We will load a PDB (Protein Data Bank) file containing the coordinates of the atoms in myoglobin (compliments of Joel Berendzen from the Biophysics Group at Los Alamos National Laboratory). In the browser on the left, select the line that says pdb only then click on the button labeled Select pdb. Use the file browser that appears to go to the subdirectory proteins/ of the VMD distribution (you may have to ask where this is located; On Unix systems try /usr/local/lib/vmd. On Microsoft Windows systems, try C:/Program Files/University of Illinois/VMD. Once there, select the file mbco.pdb. Once the PDB file is selected, click on the Load Molecule button in the center of the Files form. You have loaded a myoglobin structure. Figure 2.1 shows an example of VMD displaying this protein.
You can use the mouse to manipulate the structure in the display window. There are three basic mouse modes: rotation, translation, scaling. The mode can be changed from the Mouse form, or by pressing r, t, or s on the keyboard. Experiment with these modes, and note how the cursor changes to indicate the current mode. In rotation mode, the left mouse button controls rotation about axes parallel to the screen, and the middle button controls rotation about the axis perpendicular to the screen. In translation mode, the left mouse button controls translation parallel to the screen, while the middle button controls translation in and out of the screen. Finally, in scaling mode, both the left and middle buttons control global scaling when the mouse is moved left or right, but the middle button causes larger changes.
By default the myoglobin bonds are represented as lines and non-bonded atoms as points, with the color in both cases representing the atom type. This representation is easy for the computer to draw but is not always informative, especially when there are a large number of atoms. VMD allows you to display many of the common molecular representations. To access these, open the Graphics form using the button bar.
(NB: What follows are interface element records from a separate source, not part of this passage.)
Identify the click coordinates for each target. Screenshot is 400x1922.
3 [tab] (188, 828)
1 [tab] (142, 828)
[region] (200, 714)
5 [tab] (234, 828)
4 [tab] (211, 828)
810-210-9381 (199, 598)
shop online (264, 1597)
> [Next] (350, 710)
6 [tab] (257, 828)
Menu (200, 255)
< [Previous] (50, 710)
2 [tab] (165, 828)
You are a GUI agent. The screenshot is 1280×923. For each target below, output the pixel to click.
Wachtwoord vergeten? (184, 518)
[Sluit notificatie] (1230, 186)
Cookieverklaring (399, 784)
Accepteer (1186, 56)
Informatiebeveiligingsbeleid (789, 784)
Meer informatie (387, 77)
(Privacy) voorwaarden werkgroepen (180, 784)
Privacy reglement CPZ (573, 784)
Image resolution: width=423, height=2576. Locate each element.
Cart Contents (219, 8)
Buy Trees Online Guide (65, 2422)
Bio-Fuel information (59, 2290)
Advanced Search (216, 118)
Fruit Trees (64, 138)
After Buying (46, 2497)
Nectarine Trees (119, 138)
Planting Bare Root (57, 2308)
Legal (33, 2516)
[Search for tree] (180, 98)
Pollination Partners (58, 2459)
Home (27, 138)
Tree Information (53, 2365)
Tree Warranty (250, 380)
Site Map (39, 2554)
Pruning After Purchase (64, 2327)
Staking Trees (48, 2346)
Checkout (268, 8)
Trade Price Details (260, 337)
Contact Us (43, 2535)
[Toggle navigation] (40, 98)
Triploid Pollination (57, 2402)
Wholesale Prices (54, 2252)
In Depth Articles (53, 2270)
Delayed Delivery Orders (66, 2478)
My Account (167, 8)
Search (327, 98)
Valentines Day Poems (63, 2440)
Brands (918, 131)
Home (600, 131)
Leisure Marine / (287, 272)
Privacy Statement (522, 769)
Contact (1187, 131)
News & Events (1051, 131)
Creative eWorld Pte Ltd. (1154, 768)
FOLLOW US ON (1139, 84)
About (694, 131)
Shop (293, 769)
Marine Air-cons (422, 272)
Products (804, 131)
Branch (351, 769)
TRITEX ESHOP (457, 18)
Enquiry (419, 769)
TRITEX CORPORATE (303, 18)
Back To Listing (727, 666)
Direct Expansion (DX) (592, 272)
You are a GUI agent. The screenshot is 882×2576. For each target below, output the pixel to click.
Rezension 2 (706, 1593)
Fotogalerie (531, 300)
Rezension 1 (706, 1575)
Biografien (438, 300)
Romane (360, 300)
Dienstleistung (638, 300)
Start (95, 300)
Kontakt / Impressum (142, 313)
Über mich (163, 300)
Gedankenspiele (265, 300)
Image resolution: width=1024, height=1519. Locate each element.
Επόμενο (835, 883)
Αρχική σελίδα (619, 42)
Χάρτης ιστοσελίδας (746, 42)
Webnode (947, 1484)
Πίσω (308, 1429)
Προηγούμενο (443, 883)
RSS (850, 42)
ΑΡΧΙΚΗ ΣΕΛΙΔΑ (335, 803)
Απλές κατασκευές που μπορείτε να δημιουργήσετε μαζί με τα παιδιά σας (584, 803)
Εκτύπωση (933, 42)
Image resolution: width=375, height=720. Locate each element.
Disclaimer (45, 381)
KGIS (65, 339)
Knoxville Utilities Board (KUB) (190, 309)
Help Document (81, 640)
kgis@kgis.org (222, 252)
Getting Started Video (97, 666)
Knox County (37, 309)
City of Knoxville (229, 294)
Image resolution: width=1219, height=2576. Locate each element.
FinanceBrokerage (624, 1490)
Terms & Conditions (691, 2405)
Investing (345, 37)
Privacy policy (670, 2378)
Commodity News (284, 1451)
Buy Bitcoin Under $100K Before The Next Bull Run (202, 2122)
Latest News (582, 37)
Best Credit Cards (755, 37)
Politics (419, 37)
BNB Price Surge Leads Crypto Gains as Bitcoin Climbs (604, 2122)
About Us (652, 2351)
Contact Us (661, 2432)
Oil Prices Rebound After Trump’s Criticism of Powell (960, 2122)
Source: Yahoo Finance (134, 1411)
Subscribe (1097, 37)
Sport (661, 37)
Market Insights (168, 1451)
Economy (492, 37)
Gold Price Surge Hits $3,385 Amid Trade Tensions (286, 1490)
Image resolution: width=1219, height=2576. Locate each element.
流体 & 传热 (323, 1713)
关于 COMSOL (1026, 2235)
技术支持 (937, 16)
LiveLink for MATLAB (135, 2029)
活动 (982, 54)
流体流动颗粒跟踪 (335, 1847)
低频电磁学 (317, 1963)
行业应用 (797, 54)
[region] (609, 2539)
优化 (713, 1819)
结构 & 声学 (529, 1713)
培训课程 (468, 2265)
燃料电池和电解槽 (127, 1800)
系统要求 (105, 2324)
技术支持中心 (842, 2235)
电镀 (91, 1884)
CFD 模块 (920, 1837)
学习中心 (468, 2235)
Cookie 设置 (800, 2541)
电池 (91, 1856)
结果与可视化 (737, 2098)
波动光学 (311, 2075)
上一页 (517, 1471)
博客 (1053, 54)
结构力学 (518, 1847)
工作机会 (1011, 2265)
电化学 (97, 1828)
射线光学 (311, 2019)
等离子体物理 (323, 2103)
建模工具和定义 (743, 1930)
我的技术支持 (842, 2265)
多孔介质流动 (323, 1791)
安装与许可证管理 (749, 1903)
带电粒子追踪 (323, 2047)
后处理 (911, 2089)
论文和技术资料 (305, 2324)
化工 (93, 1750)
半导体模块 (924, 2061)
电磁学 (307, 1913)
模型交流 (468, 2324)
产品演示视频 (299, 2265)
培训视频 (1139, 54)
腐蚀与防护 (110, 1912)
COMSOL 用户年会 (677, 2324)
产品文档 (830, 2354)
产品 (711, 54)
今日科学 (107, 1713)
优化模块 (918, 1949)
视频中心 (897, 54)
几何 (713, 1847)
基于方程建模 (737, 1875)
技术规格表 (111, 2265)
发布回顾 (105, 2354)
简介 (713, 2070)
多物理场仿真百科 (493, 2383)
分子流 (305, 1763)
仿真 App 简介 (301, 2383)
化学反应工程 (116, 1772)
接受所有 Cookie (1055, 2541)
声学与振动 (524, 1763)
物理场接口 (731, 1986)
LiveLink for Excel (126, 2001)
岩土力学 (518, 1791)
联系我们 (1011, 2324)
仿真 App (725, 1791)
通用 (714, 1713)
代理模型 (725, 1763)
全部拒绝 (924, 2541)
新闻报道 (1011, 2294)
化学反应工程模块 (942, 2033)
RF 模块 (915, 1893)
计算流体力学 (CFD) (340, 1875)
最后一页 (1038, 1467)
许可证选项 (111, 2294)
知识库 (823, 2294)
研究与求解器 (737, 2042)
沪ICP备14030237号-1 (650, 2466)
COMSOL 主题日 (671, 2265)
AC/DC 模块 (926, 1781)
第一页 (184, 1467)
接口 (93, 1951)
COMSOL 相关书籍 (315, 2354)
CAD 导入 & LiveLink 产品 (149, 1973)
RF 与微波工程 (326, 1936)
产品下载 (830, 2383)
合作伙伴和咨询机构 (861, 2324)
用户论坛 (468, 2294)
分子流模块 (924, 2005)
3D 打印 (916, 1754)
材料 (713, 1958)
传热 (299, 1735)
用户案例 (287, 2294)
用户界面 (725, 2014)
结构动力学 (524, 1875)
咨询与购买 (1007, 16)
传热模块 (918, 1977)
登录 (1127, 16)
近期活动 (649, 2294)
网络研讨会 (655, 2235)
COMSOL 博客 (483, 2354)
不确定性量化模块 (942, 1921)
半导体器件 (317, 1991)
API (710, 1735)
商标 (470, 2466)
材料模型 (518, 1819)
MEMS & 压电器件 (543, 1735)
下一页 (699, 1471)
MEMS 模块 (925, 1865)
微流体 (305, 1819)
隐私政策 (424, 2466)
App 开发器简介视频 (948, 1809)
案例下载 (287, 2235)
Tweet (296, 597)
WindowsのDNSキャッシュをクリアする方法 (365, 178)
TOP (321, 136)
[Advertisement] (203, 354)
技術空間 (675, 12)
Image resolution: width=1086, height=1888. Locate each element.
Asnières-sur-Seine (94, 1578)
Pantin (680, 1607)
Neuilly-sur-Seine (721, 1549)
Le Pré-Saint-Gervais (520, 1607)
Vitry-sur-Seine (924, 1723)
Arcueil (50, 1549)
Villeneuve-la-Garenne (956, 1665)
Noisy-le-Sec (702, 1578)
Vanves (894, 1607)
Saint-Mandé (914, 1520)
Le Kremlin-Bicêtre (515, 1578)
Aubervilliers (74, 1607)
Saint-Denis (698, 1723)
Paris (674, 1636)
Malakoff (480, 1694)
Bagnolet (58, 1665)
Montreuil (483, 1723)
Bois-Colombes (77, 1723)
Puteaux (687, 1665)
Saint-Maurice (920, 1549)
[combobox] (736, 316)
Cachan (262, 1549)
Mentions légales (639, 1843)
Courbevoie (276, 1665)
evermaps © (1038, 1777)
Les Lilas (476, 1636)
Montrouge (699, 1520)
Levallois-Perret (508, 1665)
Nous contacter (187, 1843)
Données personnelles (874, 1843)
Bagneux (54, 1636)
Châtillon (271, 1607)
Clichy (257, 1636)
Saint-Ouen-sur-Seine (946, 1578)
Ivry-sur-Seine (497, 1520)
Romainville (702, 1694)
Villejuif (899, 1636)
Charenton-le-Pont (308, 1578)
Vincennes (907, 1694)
Suppose you would like to view the myoglobin structure with its protein backbone represented as a tube, the heme represented as licorice, the ion and molecule represented as van der Waals spheres, and histidines 64 and 93 represented as CPK models. First, type backbone in the atom selection text entry area and press 'enter' to select the myoglobin backbone. All of the protein except for the backbone will disappear. Choose drawing method `Tube' from the drawing method chooser to render the backbone as a tube, and chose coloring method `Backbone' from the coloring method chooser to color the tube with the predefined backbone color. Click on the Create New button. This causes a new line to appear on the browser identical to the first line. The new line can be changed without affecting the first one, so clear the atom selection text area and then enter resname HEM to select the heme. At this point the heme isn't visible because it cannot be drawn as a tube, so choose the `Licorice' drawing method to make it appear. Click on Create New again to make a new view, and enter resname SO4 CO to select the ion and the molecule, and choose the drawing method `VDW' to render them as Van der Waal spheres. Once again, press the Create New button and enter resid 93 64 to select the two histidines, and render them as `CPK'. If you followed all that, then congratulations, you have made a beautiful image of myoglobin! Many more ways to represent atoms are possible. Please experiment with the options available in the Graphics form.